WHAT TO DO: Repeat the listing in full, preserving every character.

*** Opening of AVAILABLE RECORDS ***

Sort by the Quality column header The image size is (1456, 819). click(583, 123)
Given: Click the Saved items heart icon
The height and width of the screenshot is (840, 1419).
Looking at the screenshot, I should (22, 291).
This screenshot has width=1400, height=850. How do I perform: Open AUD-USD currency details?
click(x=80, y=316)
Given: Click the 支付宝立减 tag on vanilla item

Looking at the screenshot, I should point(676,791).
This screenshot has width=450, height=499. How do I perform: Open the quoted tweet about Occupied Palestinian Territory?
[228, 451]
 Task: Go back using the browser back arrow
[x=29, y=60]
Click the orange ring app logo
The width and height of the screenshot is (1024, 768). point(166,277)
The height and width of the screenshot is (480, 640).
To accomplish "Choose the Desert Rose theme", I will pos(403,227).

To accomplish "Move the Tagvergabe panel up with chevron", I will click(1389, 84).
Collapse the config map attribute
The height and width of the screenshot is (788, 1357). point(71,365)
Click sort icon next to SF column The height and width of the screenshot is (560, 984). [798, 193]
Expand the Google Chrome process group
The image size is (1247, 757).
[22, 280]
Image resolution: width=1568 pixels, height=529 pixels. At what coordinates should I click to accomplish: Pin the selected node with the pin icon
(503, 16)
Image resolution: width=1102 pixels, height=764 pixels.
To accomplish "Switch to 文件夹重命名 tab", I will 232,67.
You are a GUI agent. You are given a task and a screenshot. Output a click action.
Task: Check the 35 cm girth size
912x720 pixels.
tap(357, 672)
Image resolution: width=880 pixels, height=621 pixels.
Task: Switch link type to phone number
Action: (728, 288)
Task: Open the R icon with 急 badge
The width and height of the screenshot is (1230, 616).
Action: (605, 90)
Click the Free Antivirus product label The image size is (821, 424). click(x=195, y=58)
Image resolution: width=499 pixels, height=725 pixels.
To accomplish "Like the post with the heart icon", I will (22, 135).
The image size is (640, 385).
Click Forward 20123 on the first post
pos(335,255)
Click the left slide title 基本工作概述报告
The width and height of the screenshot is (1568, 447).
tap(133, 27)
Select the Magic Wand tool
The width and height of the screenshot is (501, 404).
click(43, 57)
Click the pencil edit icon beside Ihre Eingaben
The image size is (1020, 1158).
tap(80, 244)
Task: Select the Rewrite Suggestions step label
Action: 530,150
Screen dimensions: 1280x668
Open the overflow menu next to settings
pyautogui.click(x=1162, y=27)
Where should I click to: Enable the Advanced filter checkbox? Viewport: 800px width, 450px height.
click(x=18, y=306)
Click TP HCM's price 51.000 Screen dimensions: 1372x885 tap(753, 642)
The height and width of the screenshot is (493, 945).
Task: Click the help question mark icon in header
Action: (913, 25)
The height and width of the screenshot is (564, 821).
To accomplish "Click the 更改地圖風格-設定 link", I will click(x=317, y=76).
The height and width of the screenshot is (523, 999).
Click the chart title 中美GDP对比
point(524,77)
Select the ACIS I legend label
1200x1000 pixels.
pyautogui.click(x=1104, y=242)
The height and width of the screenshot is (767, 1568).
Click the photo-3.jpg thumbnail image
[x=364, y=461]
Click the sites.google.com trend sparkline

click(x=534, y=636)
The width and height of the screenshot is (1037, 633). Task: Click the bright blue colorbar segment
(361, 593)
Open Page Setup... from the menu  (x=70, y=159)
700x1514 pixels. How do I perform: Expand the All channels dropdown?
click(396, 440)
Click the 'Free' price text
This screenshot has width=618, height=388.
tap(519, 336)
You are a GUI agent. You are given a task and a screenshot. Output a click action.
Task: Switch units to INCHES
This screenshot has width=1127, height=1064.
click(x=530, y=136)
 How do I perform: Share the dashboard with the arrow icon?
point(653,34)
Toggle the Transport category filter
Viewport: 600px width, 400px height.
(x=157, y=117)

*** Close of AVAILABLE RECORDS ***

WRITTEN RESPONSE:
Sort by the Quality column header The image size is (1456, 819). click(583, 123)
Given: Click the Saved items heart icon
The height and width of the screenshot is (840, 1419).
Looking at the screenshot, I should (22, 291).
This screenshot has width=1400, height=850. How do I perform: Open AUD-USD currency details?
click(x=80, y=316)
Given: Click the 支付宝立减 tag on vanilla item

Looking at the screenshot, I should point(676,791).
This screenshot has width=450, height=499. How do I perform: Open the quoted tweet about Occupied Palestinian Territory?
[228, 451]
 Task: Go back using the browser back arrow
[x=29, y=60]
Click the orange ring app logo
The width and height of the screenshot is (1024, 768). point(166,277)
The height and width of the screenshot is (480, 640).
To accomplish "Choose the Desert Rose theme", I will pos(403,227).

To accomplish "Move the Tagvergabe panel up with chevron", I will click(1389, 84).
Collapse the config map attribute
The height and width of the screenshot is (788, 1357). point(71,365)
Click sort icon next to SF column The height and width of the screenshot is (560, 984). [798, 193]
Expand the Google Chrome process group
The image size is (1247, 757).
[22, 280]
Image resolution: width=1568 pixels, height=529 pixels. At what coordinates should I click to accomplish: Pin the selected node with the pin icon
(503, 16)
Image resolution: width=1102 pixels, height=764 pixels.
To accomplish "Switch to 文件夹重命名 tab", I will 232,67.
You are a GUI agent. You are given a task and a screenshot. Output a click action.
Task: Check the 35 cm girth size
912x720 pixels.
tap(357, 672)
Image resolution: width=880 pixels, height=621 pixels.
Task: Switch link type to phone number
Action: (728, 288)
Task: Open the R icon with 急 badge
The width and height of the screenshot is (1230, 616).
Action: (605, 90)
Click the Free Antivirus product label The image size is (821, 424). click(x=195, y=58)
Image resolution: width=499 pixels, height=725 pixels.
To accomplish "Like the post with the heart icon", I will (22, 135).
The image size is (640, 385).
Click Forward 20123 on the first post
pos(335,255)
Click the left slide title 基本工作概述报告
The width and height of the screenshot is (1568, 447).
tap(133, 27)
Select the Magic Wand tool
The width and height of the screenshot is (501, 404).
click(43, 57)
Click the pencil edit icon beside Ihre Eingaben
The image size is (1020, 1158).
tap(80, 244)
Task: Select the Rewrite Suggestions step label
Action: 530,150
Screen dimensions: 1280x668
Open the overflow menu next to settings
pyautogui.click(x=1162, y=27)
Where should I click to: Enable the Advanced filter checkbox? Viewport: 800px width, 450px height.
click(x=18, y=306)
Click TP HCM's price 51.000 Screen dimensions: 1372x885 tap(753, 642)
The height and width of the screenshot is (493, 945).
Task: Click the help question mark icon in header
Action: (913, 25)
The height and width of the screenshot is (564, 821).
To accomplish "Click the 更改地圖風格-設定 link", I will click(x=317, y=76).
The height and width of the screenshot is (523, 999).
Click the chart title 中美GDP对比
point(524,77)
Select the ACIS I legend label
1200x1000 pixels.
pyautogui.click(x=1104, y=242)
The height and width of the screenshot is (767, 1568).
Click the photo-3.jpg thumbnail image
[x=364, y=461]
Click the sites.google.com trend sparkline

click(x=534, y=636)
The width and height of the screenshot is (1037, 633). Task: Click the bright blue colorbar segment
(361, 593)
Open Page Setup... from the menu  (x=70, y=159)
700x1514 pixels. How do I perform: Expand the All channels dropdown?
click(396, 440)
Click the 'Free' price text
This screenshot has width=618, height=388.
tap(519, 336)
You are a GUI agent. You are given a task and a screenshot. Output a click action.
Task: Switch units to INCHES
This screenshot has width=1127, height=1064.
click(x=530, y=136)
 How do I perform: Share the dashboard with the arrow icon?
point(653,34)
Toggle the Transport category filter
Viewport: 600px width, 400px height.
(x=157, y=117)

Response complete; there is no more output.